Pour l'avoir personnellement expérimenté au cours des 16 dernières années, cette question est généralement considérée comme étant un réflexe «de droite». Pourtant, la réalité des coûts d'opportunité s'applique à tous, et ce, indépendamment de leurs préférences idéologiques ou encore de leur niveau de revenus. Même le multimillionnaire doit faire des choix, et ce faisant, renoncer à d'autres possibilités, ne serait-ce qu'aux fins de l'usage de son temps, ce qui est la ressource ultime dont nous finirons tous par manquer un jour puisque nous sommes tous mortels.

Enfin, peut-on démontrer que ce financement aux artistes a effectivement pour effet d'augmenter la quantité et/ou la qualité de la production artistique totale? On peut présumer que oui. Toutefois, une augmentation de 10% de ce financement aurait-elle pour effet d'augmenter cette production de 10%?, de 5%?, de 50%? Ce financement est-il plus efficace quand il est octroyé sous forme de bourses aux artistes jugés les plus méritoires par des comités de bureaucrates, ou, au contraire, quand il est disponible à tous par le biais de crédits d'impôt? Aider les artistes, y compris les écrivains anonymes, à pouvoir «bien s'habiller et bien de se maquiller», même quand c'est pour aller au dépanneur, a-t-il pour effet de stimuler d'une quelconque façon cette production artistique? Ces argents ne pourraient-ils pas avoir plus d'impact s'ils étaient dépensés autrement?

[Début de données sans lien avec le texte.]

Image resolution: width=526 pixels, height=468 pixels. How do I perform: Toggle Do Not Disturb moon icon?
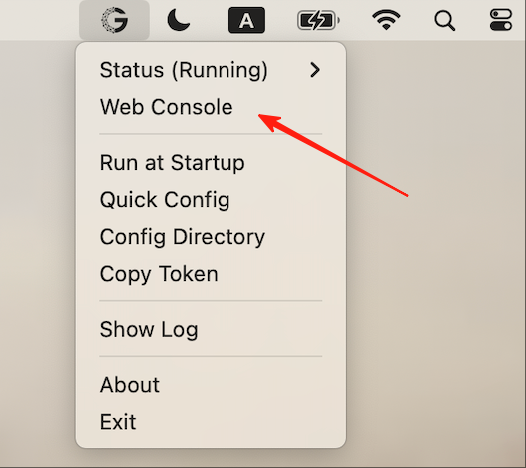[x=178, y=20]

Que l'on soit «de gauche» ou «de droite», il faut savoir se poser ce type de questions difficiles et précises, quand on a un minimum de sérieux. Avoir de bons sentiments ne suffit tout simplement pas.

Michel Kelly-Gagnon est président et directeur général de l'Institut économique de Montréal. Il signe ce texte à titre personnel.